= Zhang Lianwen =

Chinese actor (1945–2019)

Zhang Lianwen (张连文; February 1945 – 4 January 2019) was a Chinese actor, known for his starring roles in Sunny Days, The Pioneers, and Eighteen Years in Enemy Camp. He was named a distinguished artist by the State Council of China.

== Biography ==
Zhang was born in February 1945 in Changchun, Jilin, China. He entered Beijing Art College in 1960 and studied acting.

In 1973, he made his acting debut in the film Sunny Days directed by Lin Nong, playing the role of Xiao Changchun. His performance impressed the renowned director Xie Tieli, who recommended him to audit for the film The Pioneers (创业, 1974). He was selected to play the lead role Zhou Tingshan, based on the model petroleum worker, "Iron Man" Wang Jinxi. This was his most famous role, making him an "idol" of the era. To shoot a scene in which Zhou jumps into the mud, Zhang was soaked in mud for three days, and contracted a severe skin disease.

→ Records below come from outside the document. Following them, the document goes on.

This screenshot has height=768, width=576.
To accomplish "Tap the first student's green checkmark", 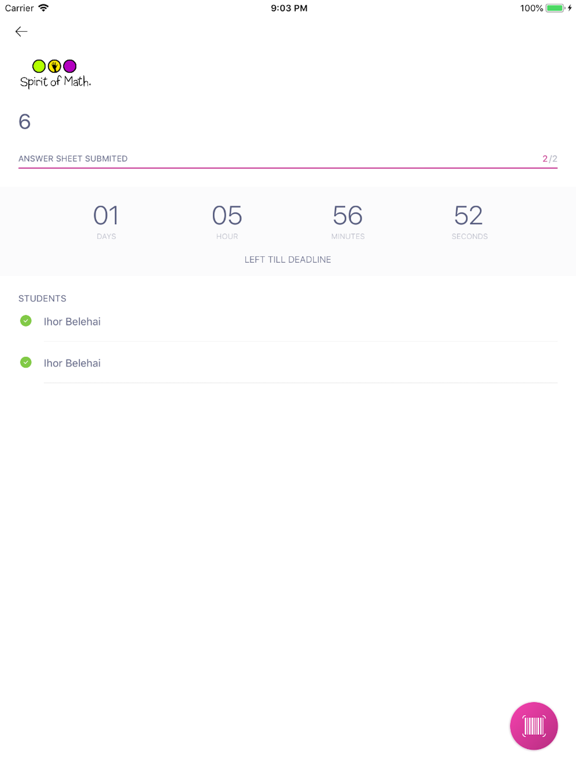I will point(25,321).
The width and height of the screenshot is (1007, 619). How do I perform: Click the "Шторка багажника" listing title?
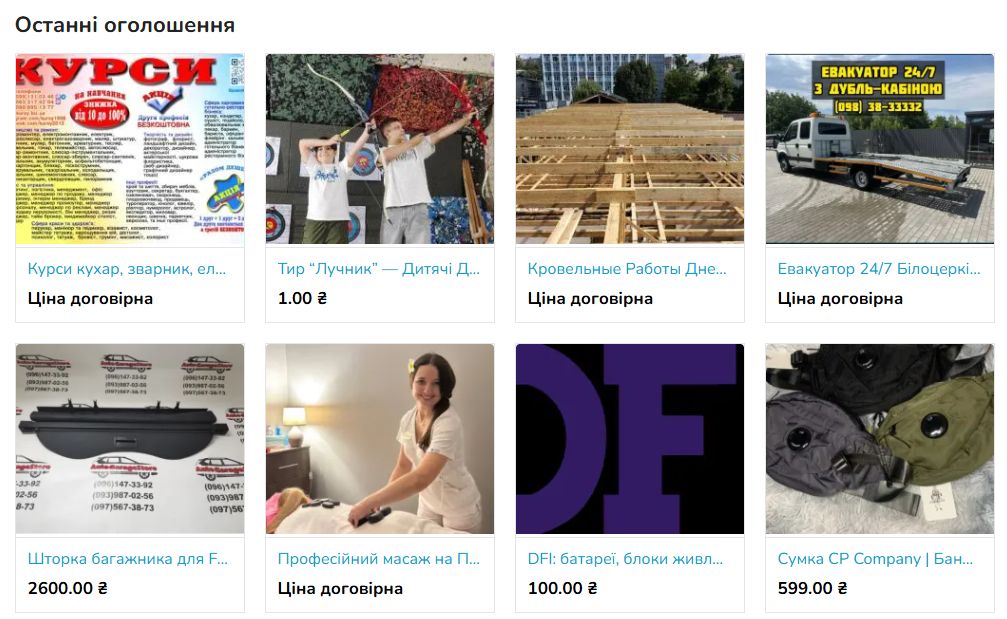click(x=127, y=559)
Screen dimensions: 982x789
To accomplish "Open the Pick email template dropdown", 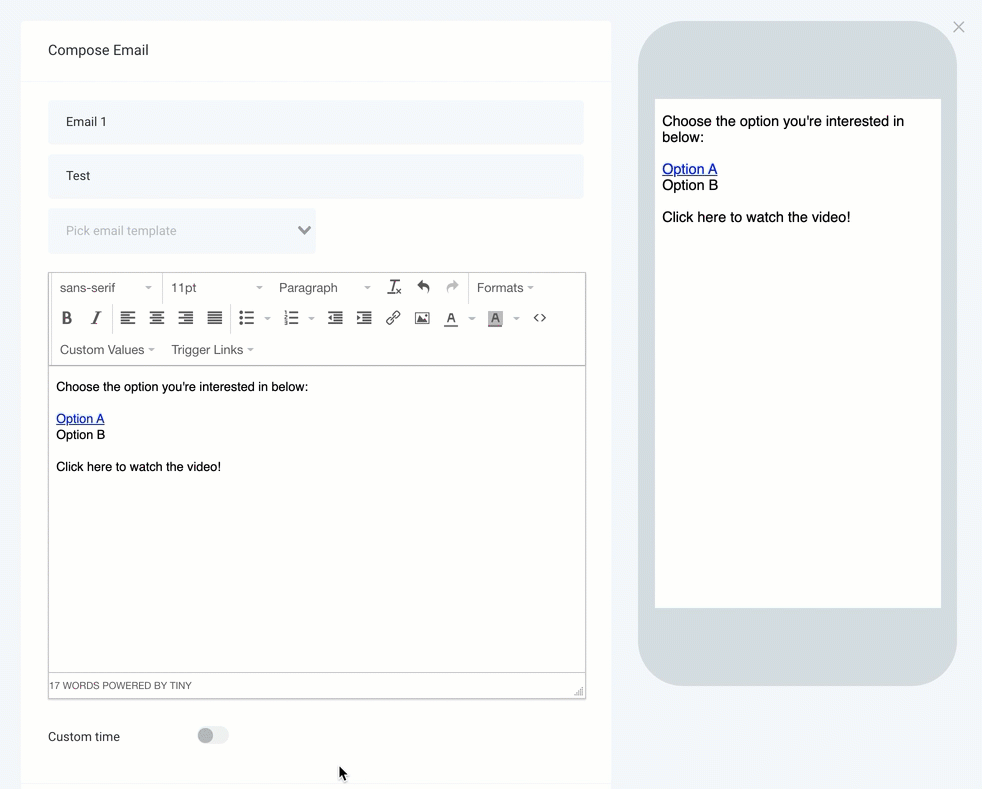I will coord(182,231).
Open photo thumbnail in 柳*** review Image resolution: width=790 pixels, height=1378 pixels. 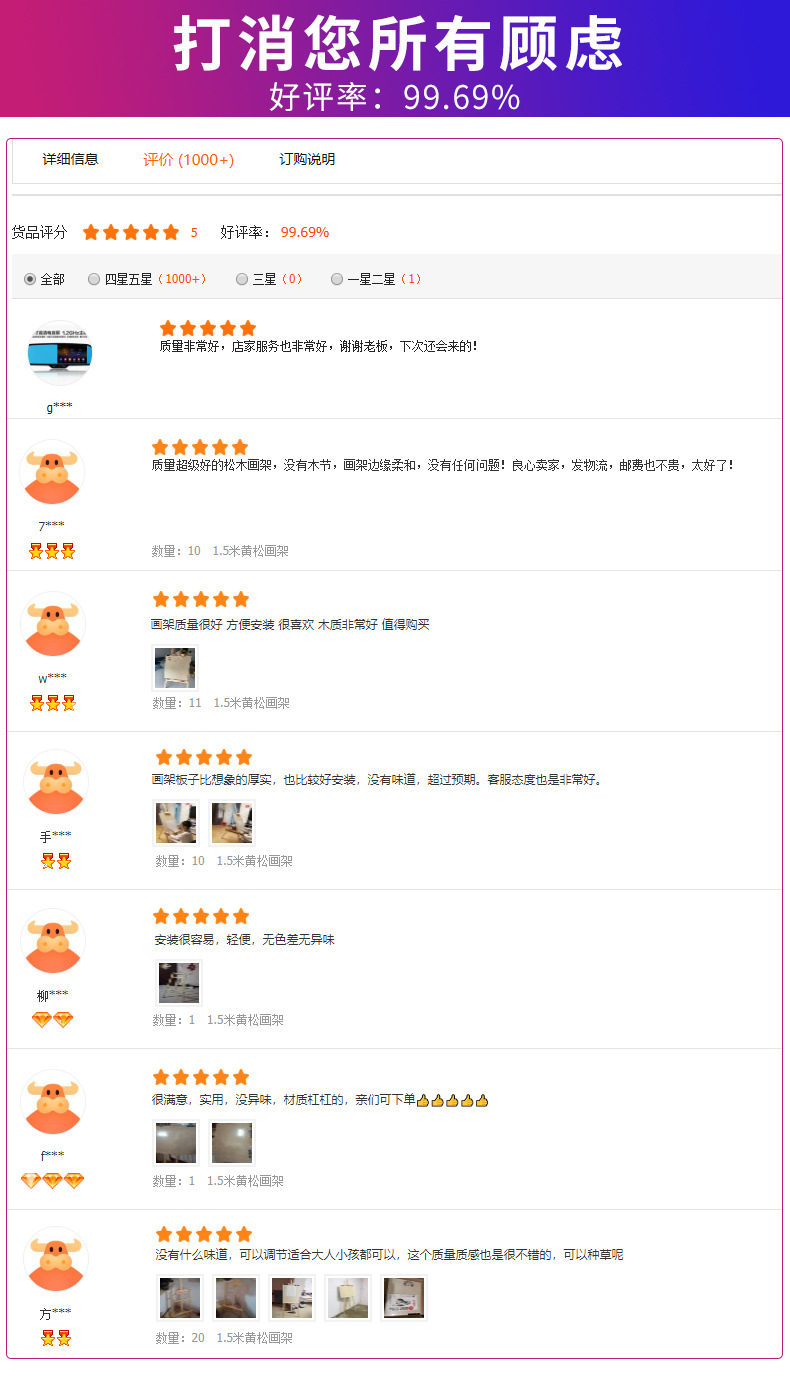[179, 982]
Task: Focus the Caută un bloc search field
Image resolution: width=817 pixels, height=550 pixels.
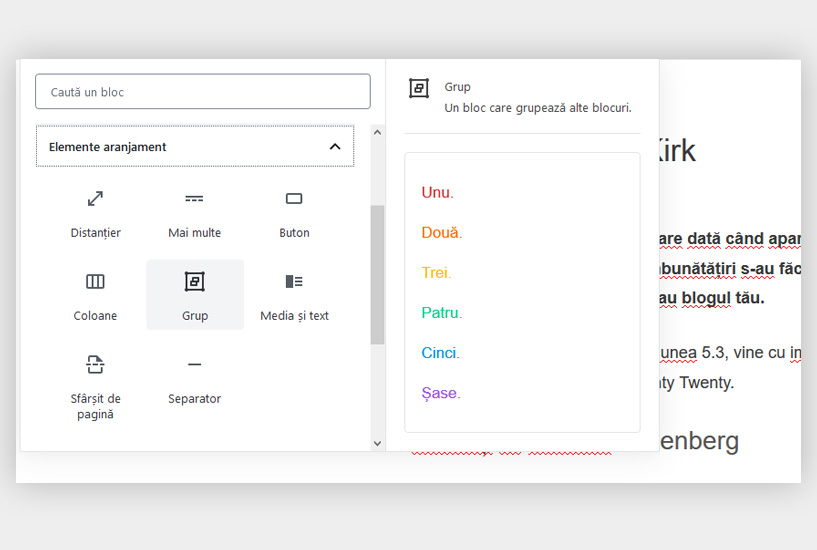Action: [203, 92]
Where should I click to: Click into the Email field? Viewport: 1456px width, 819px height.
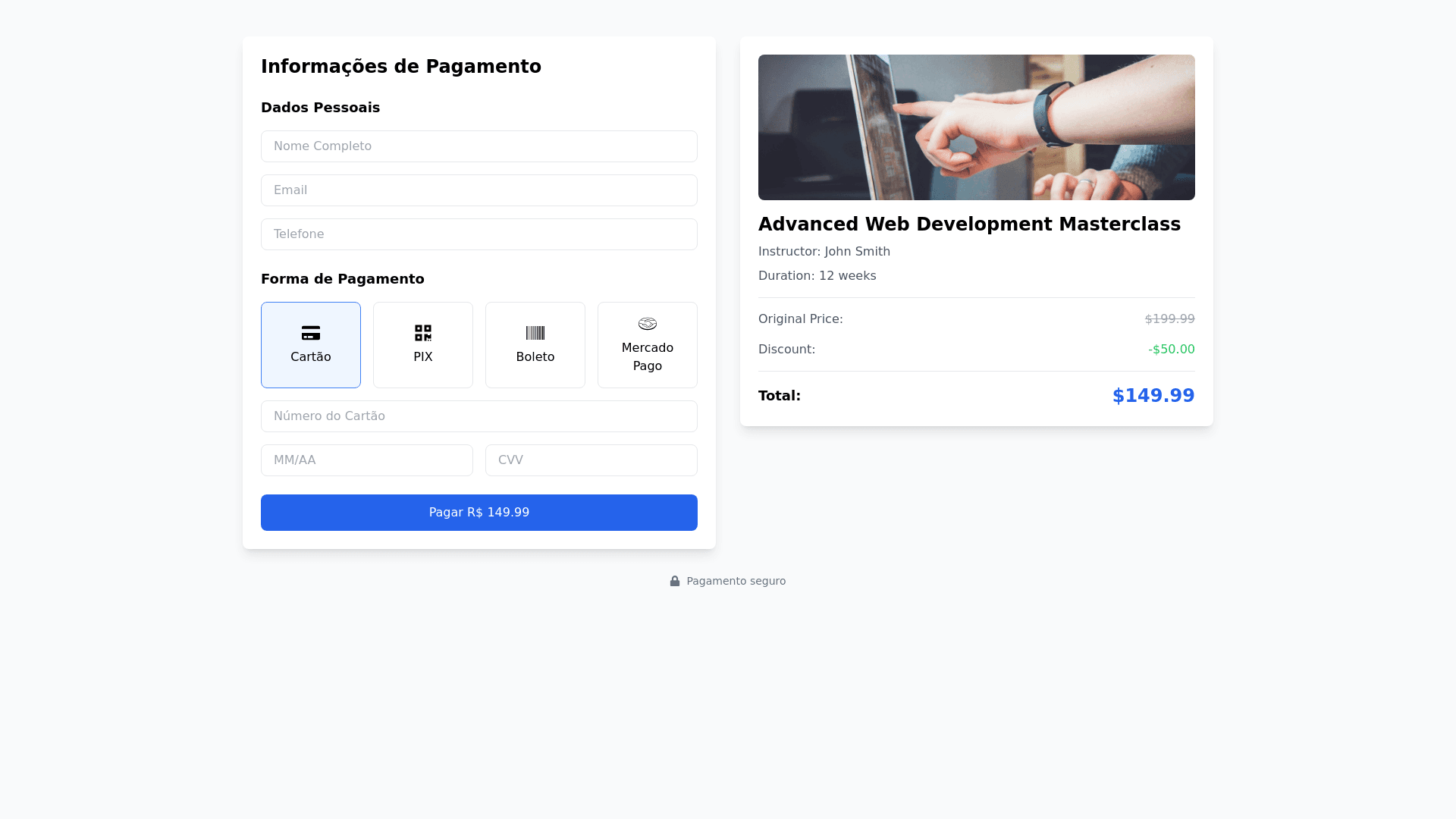click(479, 190)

Zhang later starred in the films Wedding, Xu Mao and His Daughters, and the TV series Eighteen Years in Enemy Camp. He was named a distinguished artist by the State Council of China and awarded a special pension.

In late 2014, Zhang was severely injured in a car accident and was hospitalized for a month. His health steadily deteriorated and he died on 4 January 2019, at the age of 73.